Stored data
========================================================================

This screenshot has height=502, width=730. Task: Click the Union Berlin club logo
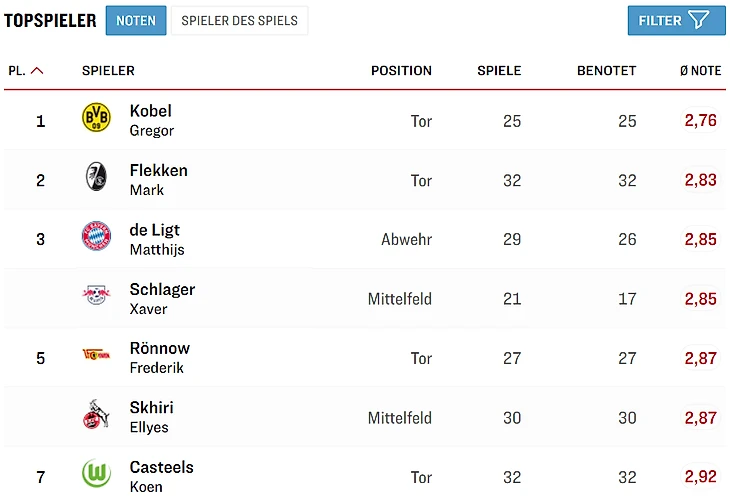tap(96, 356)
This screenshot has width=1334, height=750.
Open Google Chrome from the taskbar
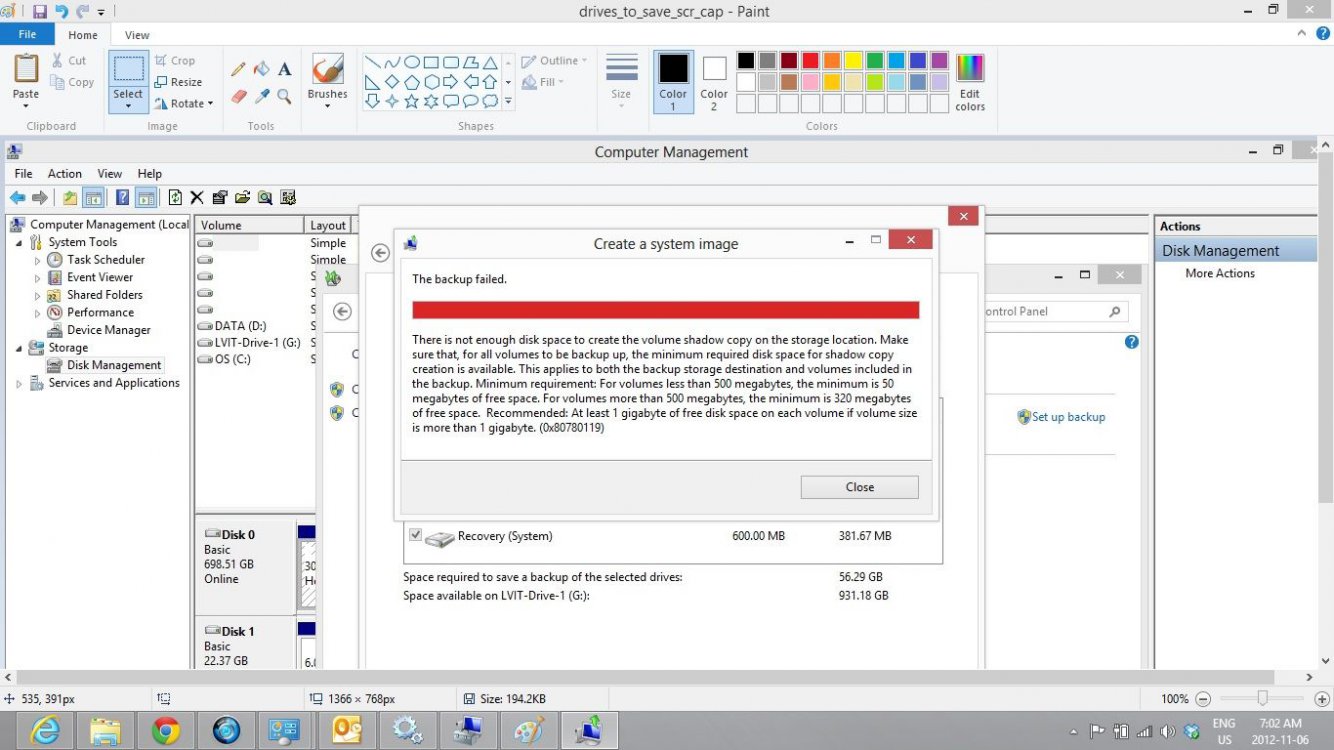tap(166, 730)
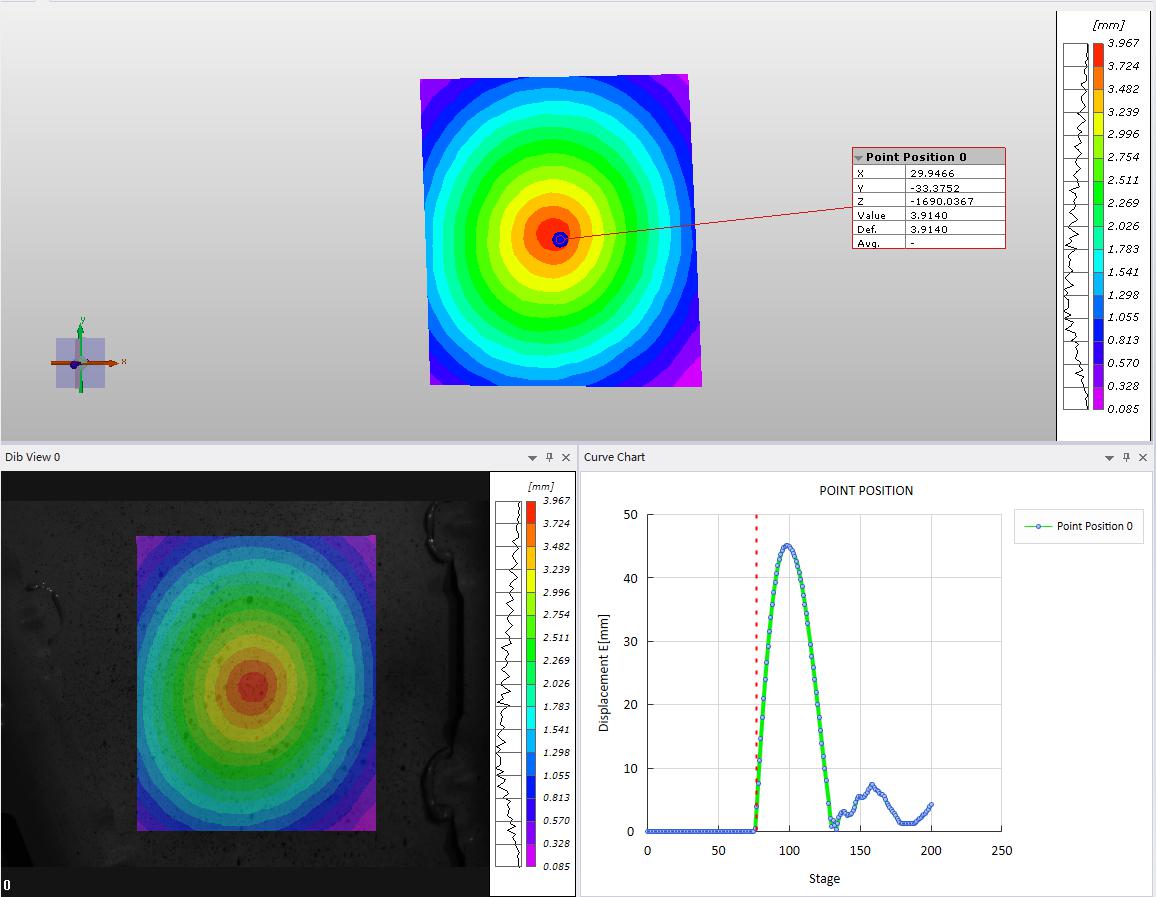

========================================================================

Instructions to follow → An exact transcription of the data above is needed, without the pictures.

Solution to the problem →
This screenshot has height=502, width=730. Task: Click the Union Berlin club logo
tap(96, 356)
This screenshot has width=1334, height=750.
Open Google Chrome from the taskbar
tap(166, 730)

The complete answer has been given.